> [READING PASSAGE]:
***

Monday, March 10, 2014


Shank's first column in a week focuses on the Boston Celtics, who are looking for a high lottery pick this year.
The Celtics beat the once-great Pistons, 118-111, at the Garden Sunday night in front of a hearty sellout crowd.

Yowza. In Tankville parlance, we’d call this a 4-point game — in reverse. The Celtics move further away from the basement of the NBA and the Pistons inch closer to Boston among the bottom feeders.

And here’s a little fun fact to go along with the perverse thinking in the spring of 2014. Sitting on the Detroit bench Sunday night, inactive because of left knee surgery, No. 1 in your program, Mr. Chauncey Billups.

That name ring a bell? Billups represents all that can go wrong with tanking games.

Remember the Great Tank of 1996-97? M.L. Carr drove the Celtics right into the ground. They finished 15-67 (.183), easily the worst season in franchise history. And there was nothing subtle about it.

“M.L. meant business,’’ recalled Cedric Maxwell (No. 31 in the rafters). “He was the master. ‘You make a couple of baskets, young man? You are out of here. We are going down in flames.’ ’’

The Celtics went into the lottery with the best shot at getting the No. 1 pick. The target was Wake Forest center Tim Duncan, the best collegian in the land, a true franchise player. But instead of the No. 1 pick, the Celtics came away with the No. 3 pick. Instead of Duncan, they came away with Chauncey Billups. And that was the beginning and the end of Rick Pitino in Boston.
Losing for a purpose, dredging up past tankapalooza efforts, and mention of the two worst Celtics coaches (and one of their worst trades) in history - subject matter right up Shank's alley, because everything sucks!

Tuesday, March 04, 2014


Looks like the new pattern for Shank's picked-up pieces column is once a month, and it looks like Shank's still pissed off at stat geeks:
Picked-up pieces while unpacking from two weeks in Fort Myers . . .

■ Information is good. Every sports team can benefit from data. But why do I feel like there are people who want to erase all scouting and experience from sports? The eighth annual MIT Sloan Sports Analytics Conference was held at the Hynes Convention Center last week and drew a raft of A-listers from the world of sports. Owners, general managers, and even some ballplayers and ex-ballplayers are knee-deep in the data.

***

> [WHAT IS BEING ASKED]:
Answer these from the sports blog excerpt above:
(a) By what score did the Celtics beat the Pistons on Sunday night?
(b) What was the Celtics' record in the 1996-97 season?
(c) Where was the eighth annual MIT Sloan Sports Analytics Conference held?

***

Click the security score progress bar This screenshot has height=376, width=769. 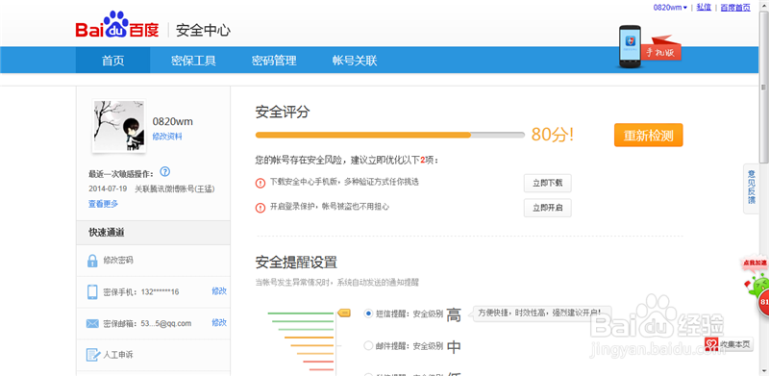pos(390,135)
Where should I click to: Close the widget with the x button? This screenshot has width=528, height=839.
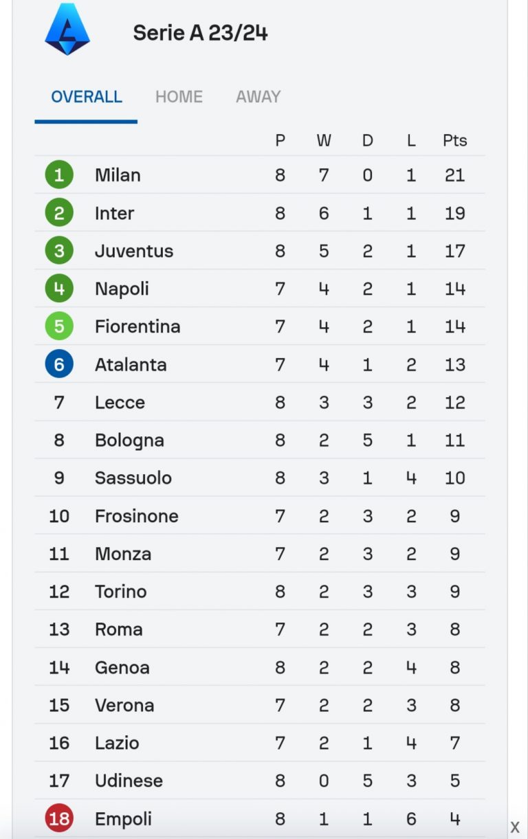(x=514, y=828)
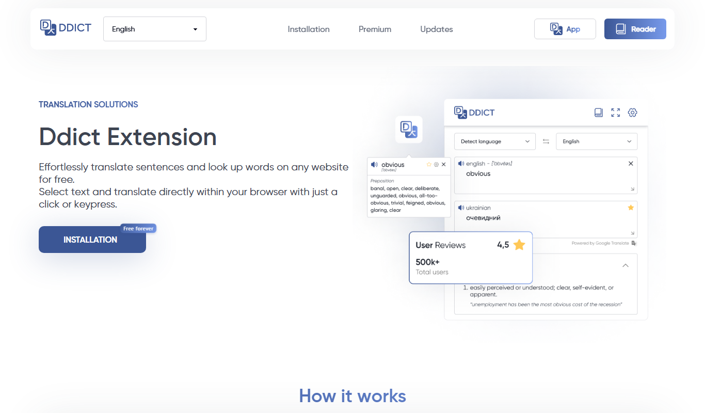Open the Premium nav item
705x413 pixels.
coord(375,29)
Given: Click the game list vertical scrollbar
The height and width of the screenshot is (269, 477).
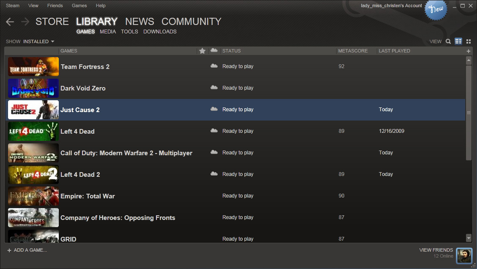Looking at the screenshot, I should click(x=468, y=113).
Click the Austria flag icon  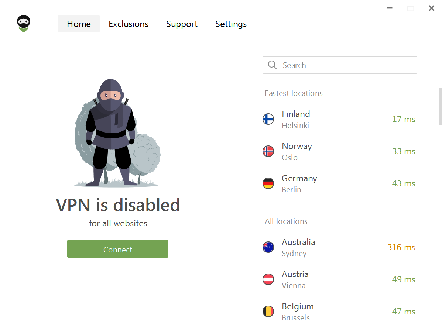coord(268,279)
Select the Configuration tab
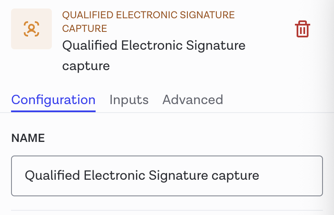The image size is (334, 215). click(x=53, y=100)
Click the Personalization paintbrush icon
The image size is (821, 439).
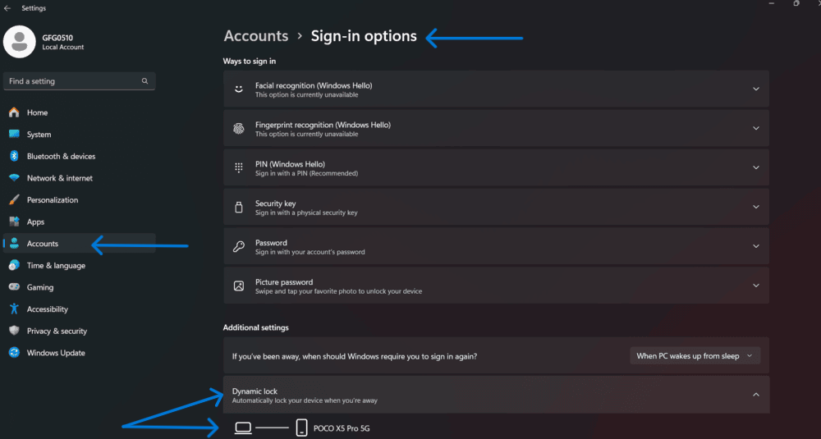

***

> [TASK RESULT]:
(a) 118-111
(b) 15-67 (.183)
(c) At the Hynes Convention Center